El problema con tal paradigma es que la riqueza no es un juego de suma cero, no existe una cantidad dada de riqueza que permanece inalterable, de modo que lo razonable sea repartirla del modo más “justo” posible. La riqueza es una cantidad variable, que podrá incrementarse o disminuirse de acuerdo con las decisiones de las personas, basadas en las reglas de juego y los incentivos. El paradigma de la pobreza genera incentivos perversos a no producir y convertirse en receptor de la repartición “justa”. Ello a la larga provocó que la riqueza a repartir sea cada vez menor, y la gente en espera de su porción cada vez más numerosa. La consecuencia es el 50% de pobres que tiene uno de los países potencialmente más ricos del mundo.

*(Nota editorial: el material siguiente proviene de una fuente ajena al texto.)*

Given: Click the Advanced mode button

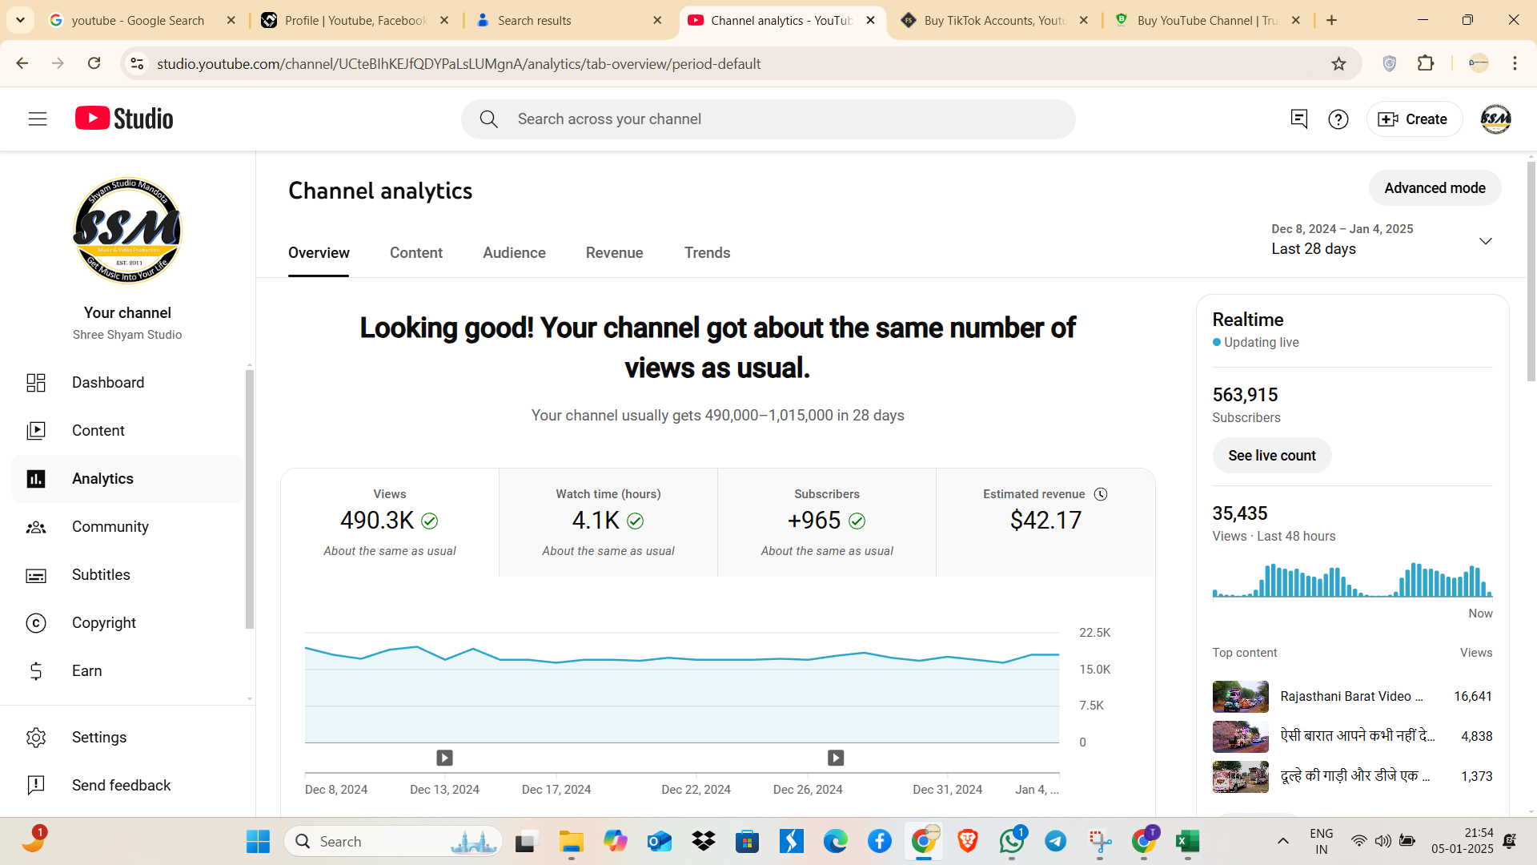Looking at the screenshot, I should [x=1435, y=188].
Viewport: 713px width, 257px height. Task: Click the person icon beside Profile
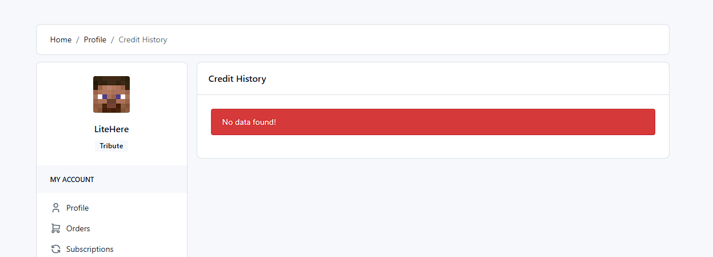coord(55,208)
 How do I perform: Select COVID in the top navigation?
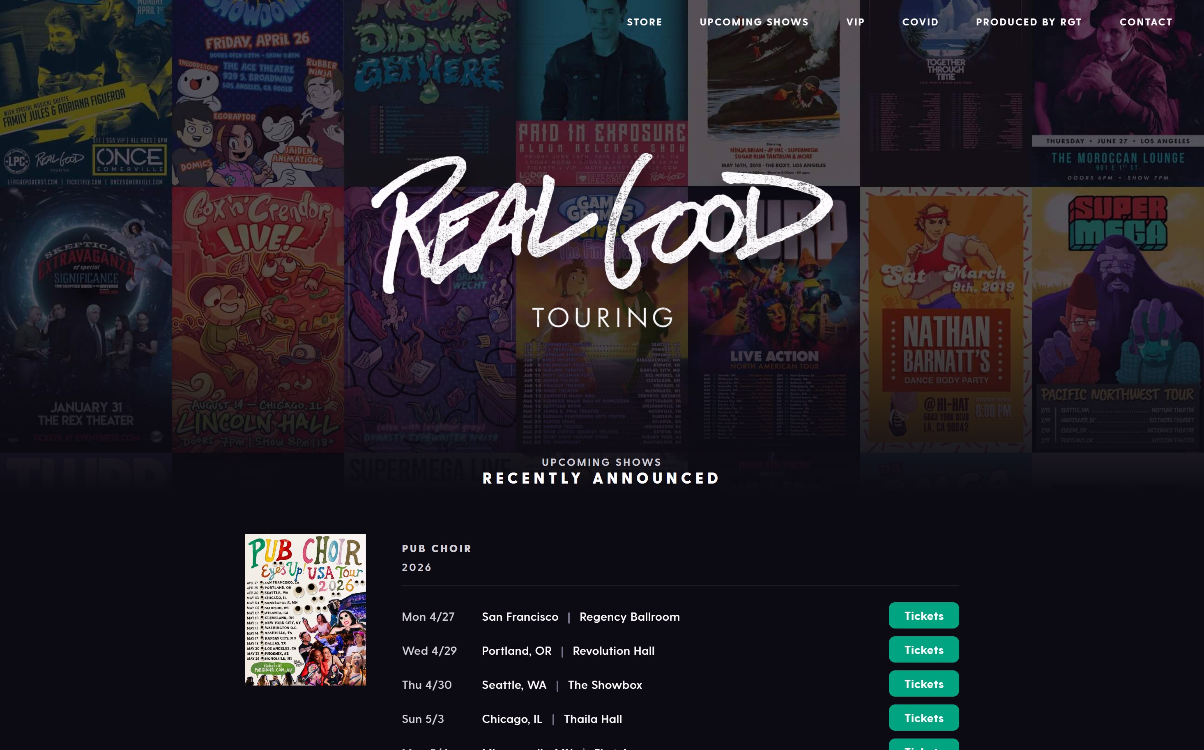tap(920, 22)
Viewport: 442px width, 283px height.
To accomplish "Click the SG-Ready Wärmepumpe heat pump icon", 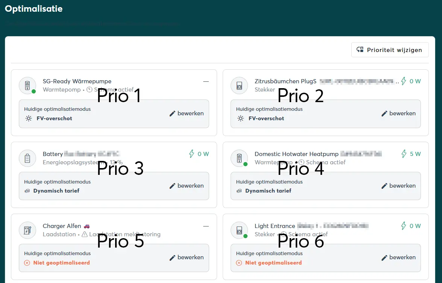I will [x=27, y=86].
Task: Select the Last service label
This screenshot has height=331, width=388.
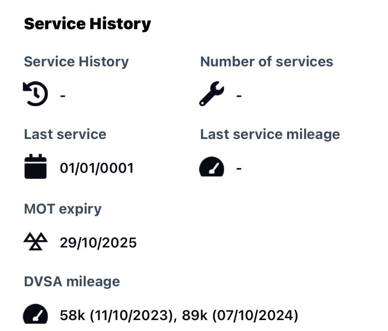Action: point(65,134)
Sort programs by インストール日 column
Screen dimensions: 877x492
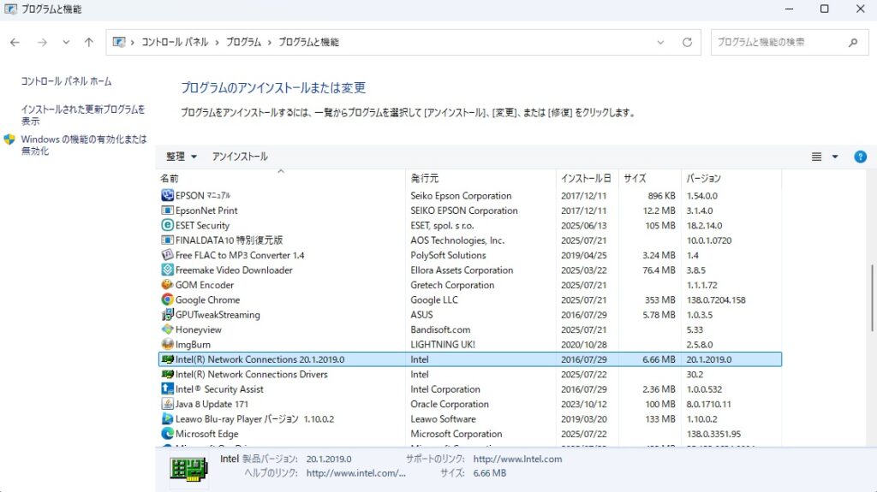(x=585, y=179)
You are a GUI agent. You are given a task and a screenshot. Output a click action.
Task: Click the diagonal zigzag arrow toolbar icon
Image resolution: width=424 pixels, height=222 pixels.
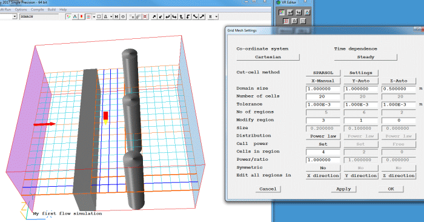coord(195,17)
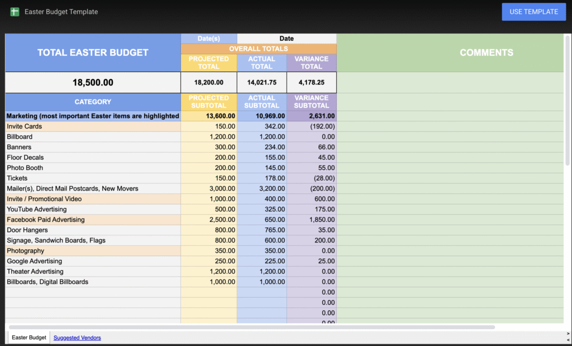Click the horizontal scrollbar thumb
572x346 pixels.
[x=251, y=327]
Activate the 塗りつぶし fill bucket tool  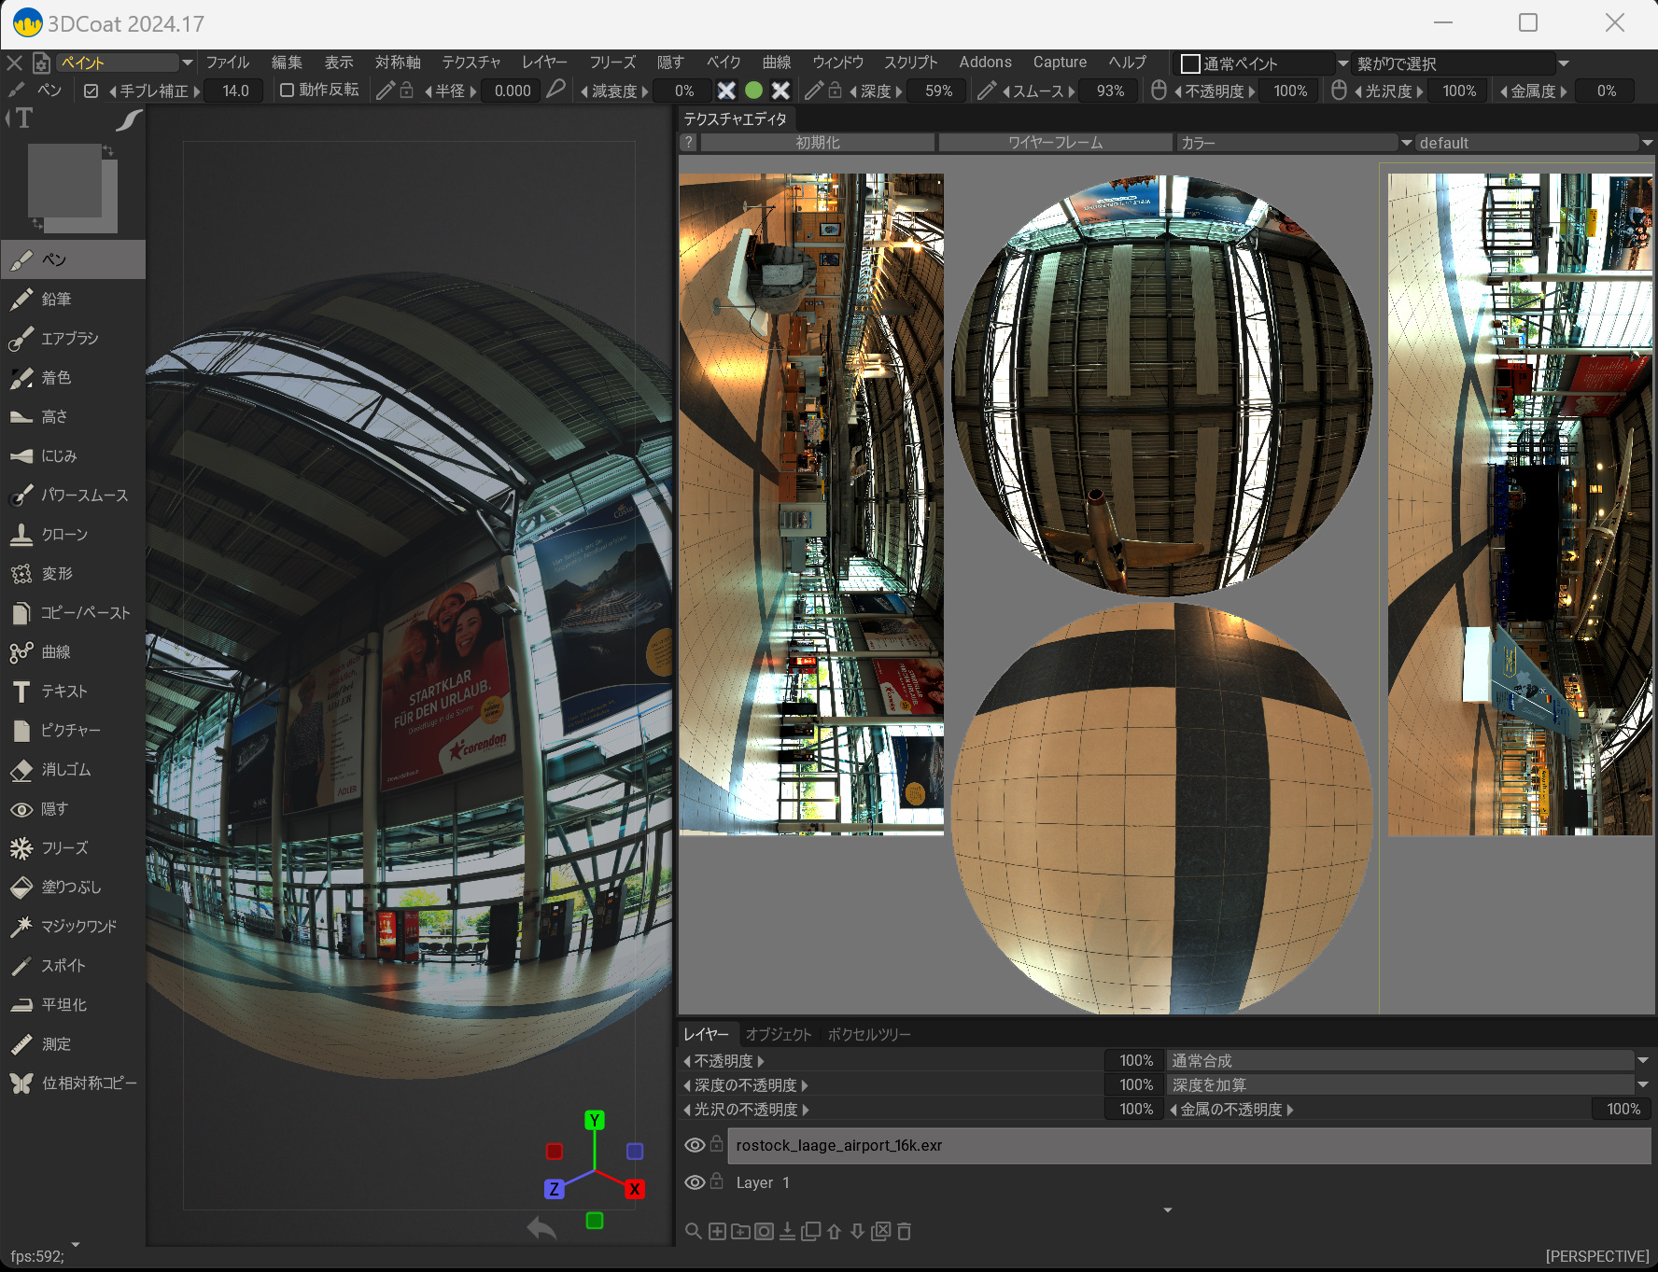coord(71,888)
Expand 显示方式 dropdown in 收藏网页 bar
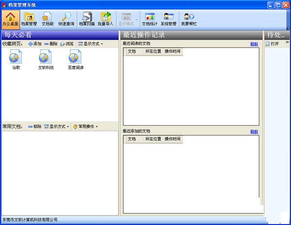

La sustitución de estas ideas por el paradigma de la riqueza, llevaría a que las reglas se establecieran teniendo especialmente en cuenta las condiciones necesarias para producir y crecer. La riqueza es lo que mejora la calidad de todas las personas, lo que permite acumular capital que se invierte en producción, lo que demanda empleos, sube salarios, etc. Una sociedad organizada alrededor de la producción de riqueza es una sociedad que prospera rápidamente. Y una vez iniciado ese camino, es muy sencillo advertir que la desigualdad no sólo es inevitable, sino que tampoco es mala.
La igualación forzada sólo puede hacerse hacia abajo, es decir, disminuyendo el nivel general. El techo de la riqueza es el talento y el esfuerzo de los individuos por producirla, de modo que en tanto existan incentivos generados por el respeto a la propiedad privada, la tendencia será a incrementar la producción y la riqueza.
En consecuencia, el cambio de normas es fundamental, no sólo para mejorar el nivel de vida de la gente, sino para superar más rápidamente la transición recesiva que hoy se padece. En una comunidad con reglas de juego más abiertas, perder un empleo no es visto como una catástrofe necesariamente, porque los empleos se producen y terminan permanentemente de acuerdo con los requerimientos del mercado, de modo que alguien que pierde su empleo rápidamente puede conseguir otro. O alguien que ya tiene un empleo, puede aspirar a uno mejor.
Esa movilidad es consecuencia de un sistema que no carga a las transacciones individuales con costos exorbitantes. Los costos de transacción que generan las leyes y regulaciones al comercio, la producción, el trabajo, la salud, la inversión productiva, etc., no sólo impiden que la gente salga de la pobreza. Ha sido además el motivo fundamental para mantener en la órbita estatal, por motivos meramente asistenciales, a muchísima gente cuyo trabajo no sólo no es necesario sino que muchas veces contribuye al empobrecimiento general.
La responsabilidad fundamental por ese cambio de reglas que haga más rápido y menos traumático el camino hacia una sociedad productiva, depende hoy de los legisladores, gobernadores y jueces. El presidente, dentro de los límites de su jurisdicción, ha enviado las normas y proyectos necesarios, y ha impulsado la transformación hacia los gobiernos provinciales. Ahora es el turno de quienes, por no pertenecer al partido que gobierna, suponen que no tienen responsabilidad en esa transformación.
Su responsabilidad es primaria, y si no la aceptan y actúan en consecuencia, serán los principales culpables por los padecimientos que la transición provoque en los ciudadanos argentinos.